Fans who didn’t already have tickets for Game 6 starting lining up at 5 a.m. The line stretched around the building and the game was sold out four hours after the box office opened. On March 31st, a crowd of 5,995 packed into the rink hoping to see the Cougars try to wrap up the series and they got what they came for on that evening.

The Cougars fell behind 2-1 in the third period when defenceman Kevin Haupt scored from the point five minutes into the period but Chara tied it up with a slapper at 7:55 and not long after that Betts took a pass from Luciuk in the slot and spun off a backhander that slipped through the legs of goalie Brent Belecki for the go-ahead goal. Eleven minutes later, the celebration was on.

“I know I was on the ice trying to finish the game up and the crowd was absolutely nuts,” said Luciuk. “As the final buzzer was going it was an electric feeling, it was a pretty wicked feeling to pull off an upset like that.”

The fans showed their appreciation, having snapped up all the available tickets for the next two rounds.

“No. 6 knocking off No. 1, I just love it,” said Rick Knight, in a Citizen story that came out the next day. “Hard work and heart, that brought Cougars the victory.”

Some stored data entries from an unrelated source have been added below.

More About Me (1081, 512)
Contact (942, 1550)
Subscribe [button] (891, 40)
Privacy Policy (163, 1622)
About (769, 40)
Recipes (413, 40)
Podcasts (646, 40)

“This is the most fun I’ve ever had a hockey game,” said Gary Nielson. “Bring on the next round.”

The Cougars went on to defeat the Spokane Chiefs 3-0 in a best-of-five series and that put Prince George into the third round against Patrick Marleau and the Seattle Thunderbirds. The year of the Cats came to an end in the Western Conference final when they lost to Seattle in a six-game series.